22 de março de 2020

#1 dia

a última vez que fui ao supermercado, vi o segurança feliz. penso sempre no segurança quando vou ao supermercado. penso que é um dos trabalhos mais frustrantes que deve haver, sozinho e em silêncio, vigiando a banalidade, arrumando cestos para tentar ser útil, esticando as pernas entre a zona das caixas e a entrada. claro que aqui e ali haverá pequenos furtos que sejam apanhados, mas deve ser muito raro. o comum é a grande monotonia que reveste a nossa vida. neste dia, contudo, o segurança estava cá fora, à porta, com um rolo de senhas numa mão e uma garrafa de esguicho noutra. perto dele estavam umas cinco mulheres, com quem conversava animadamente. enquanto isso, distribuía as senhas pelos que chegavam, chamava números, trocava palavras amáveis com as pessoas que passavam por ele para entrar: «quer um pouco de desinfetante?». todos, de resto, eram muito cordiais. na rua, os que esperávamos, tentávamos manter os dois metros de distância física a custo, pois éramos cerca de 80. nos corpos fechados ao contacto, havia uma tentativa de descontração: a espera para entrar seria longa.
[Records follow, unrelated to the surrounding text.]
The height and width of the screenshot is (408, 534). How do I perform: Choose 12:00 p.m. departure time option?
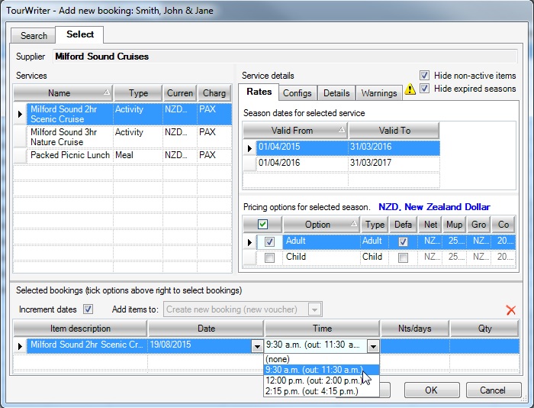[312, 380]
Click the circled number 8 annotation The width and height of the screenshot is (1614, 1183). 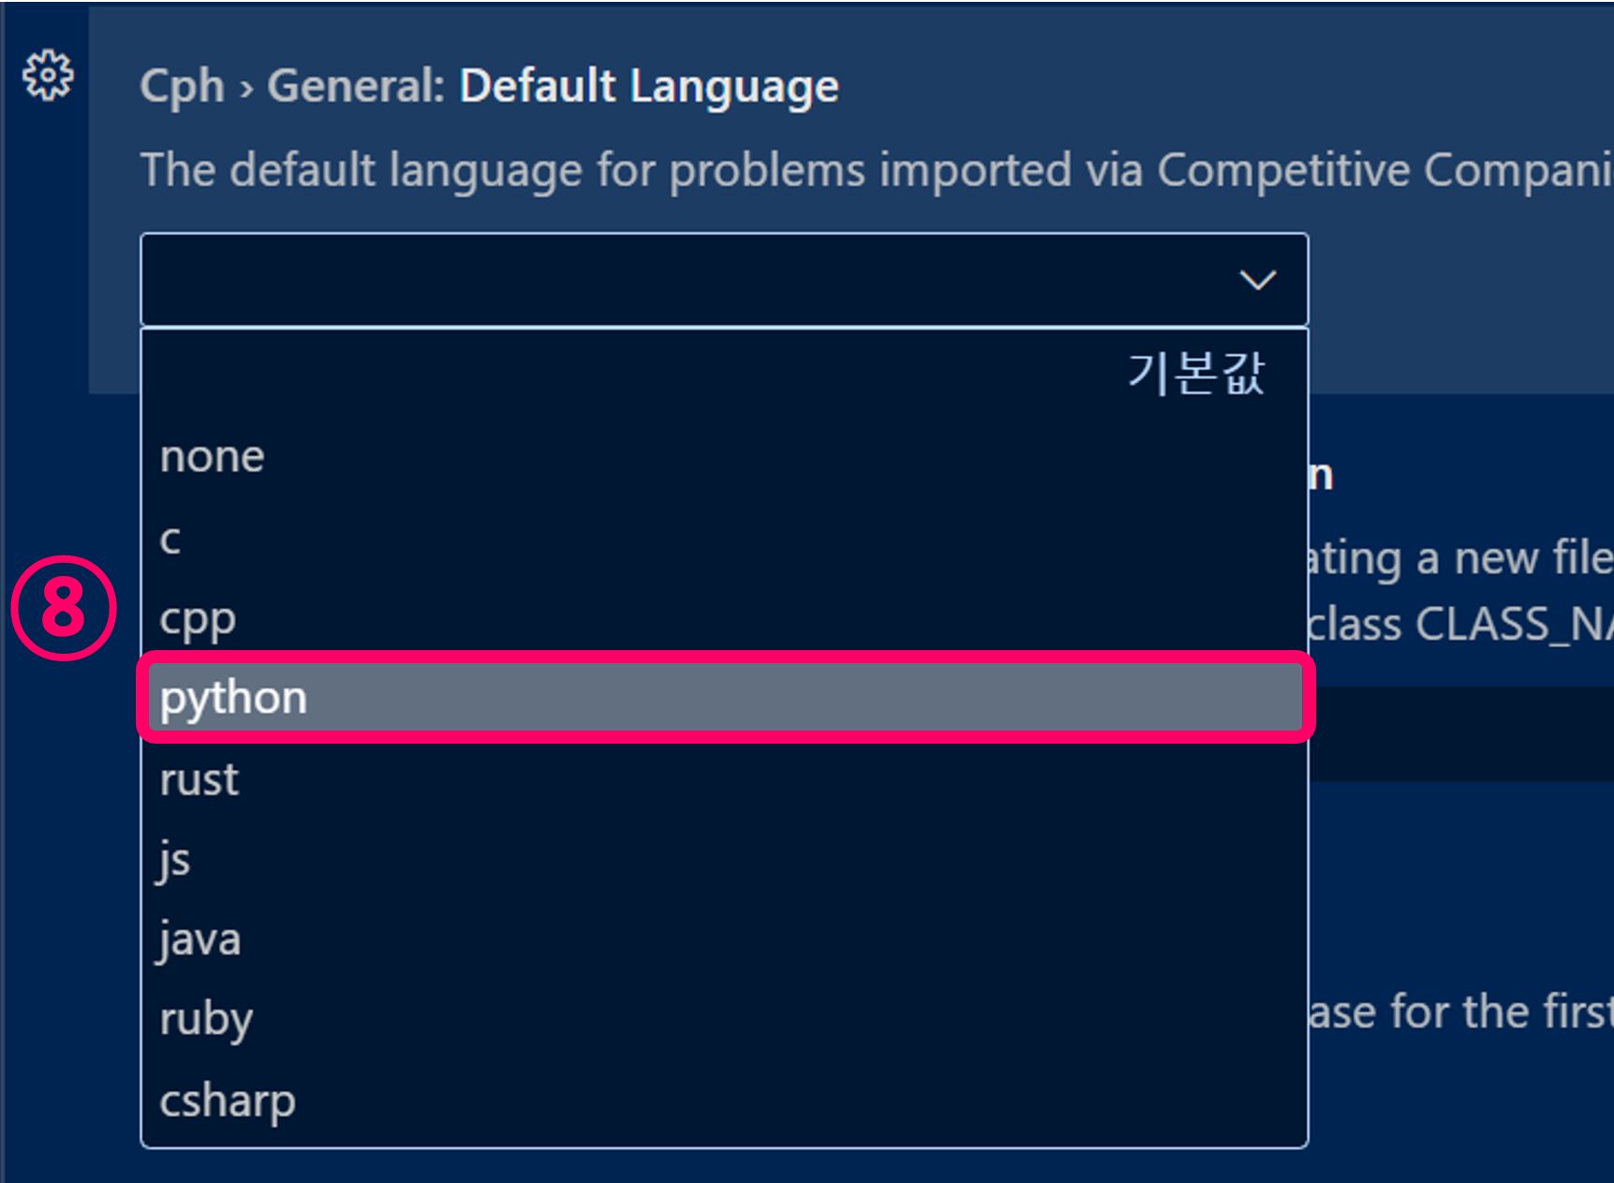tap(63, 608)
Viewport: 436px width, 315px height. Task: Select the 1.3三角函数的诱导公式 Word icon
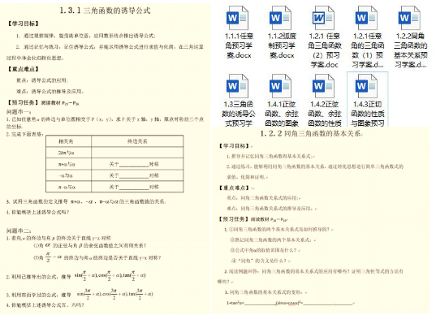(x=238, y=86)
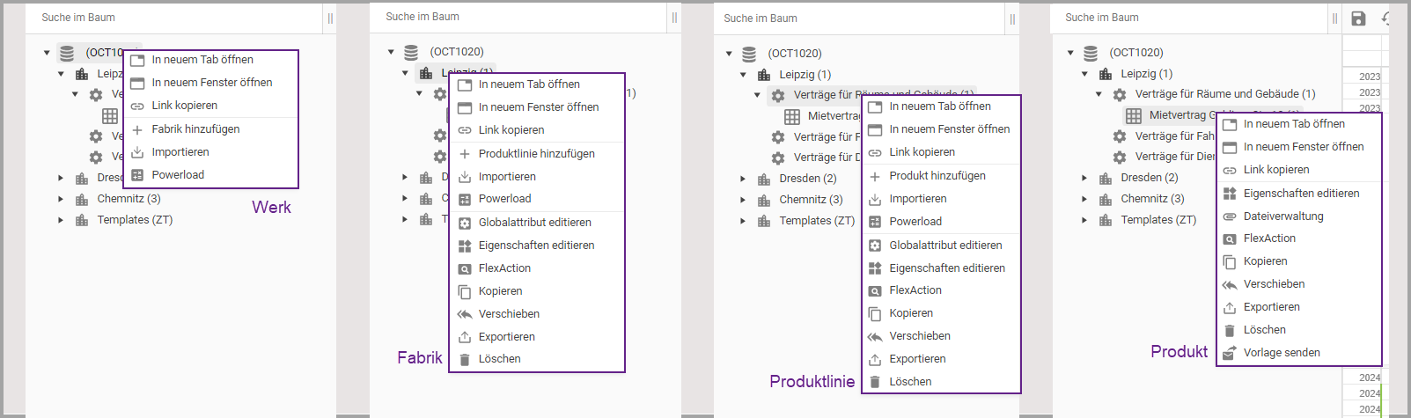Click the Dateiverwaltung link icon

pos(1230,216)
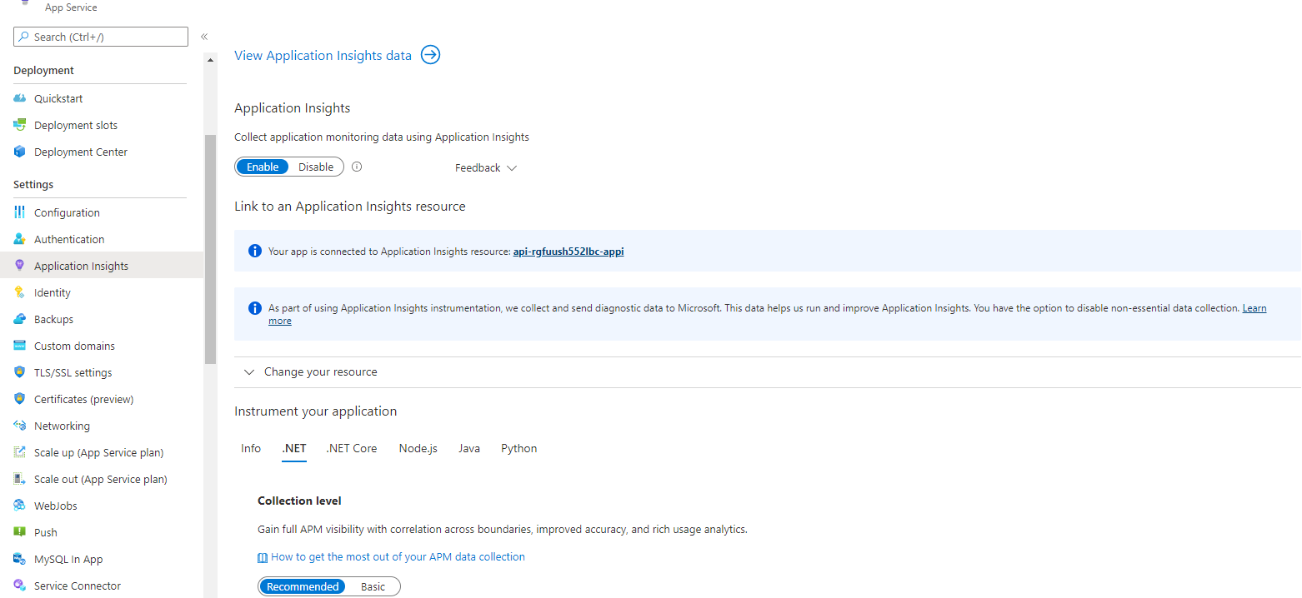
Task: Disable Application Insights monitoring
Action: [316, 167]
desde que estou em casa, tenho falado todos os dias com mais pessoas do que era habitual antes da quarentena. surgiu a necessidade de perguntar a todos como estão. com as pesadas consequências que isso terá, os artistas lançaram-se às redes sociais e ao live streaming. entre os solteiros organizam-se jantares por skype. a incógnita, todavia, sobre a sobrevivência daqueles que perderam ou virão a perder o seu meio de subsistência, sobre aqueles de nós que irão morrer e os que irão sobreviver, é insidiosa. estamos todos à espera do momento em que tudo irá colapsar. enquanto isso, há quem espere o melhor do futuro. há dias, uma amiga dizia-me num chat que o vírus vai mudar o mundo. segundo ela, o importante neste momento é «passar a onda» para nos adaptarmos a uma nova realidade sem carros a gasolina e em que todos trabalhamos a partir de casa. de acordo com o cenário que prevê, haverá muito menos trabalho e muitas empresas fecham, as pessoas já não voltam às fábricas e são substituídas por robôs, o que obrigará o Estado a implementar o rendimento universal. havia nela um grande entusiasmo, porventura o mesmo que contagia os grandes pensadores, aqueles que conseguem ver para lá dos próprios umbigos, entre os quais, admito, não me incluo. a imagem mais otimista que consigo vislumbrar neste momento, para além de um grande almoço com os amigos e a família, é a de uma natureza a crescer desenfreadamente nas ruas das nossas cidades, enquanto estamos em casa.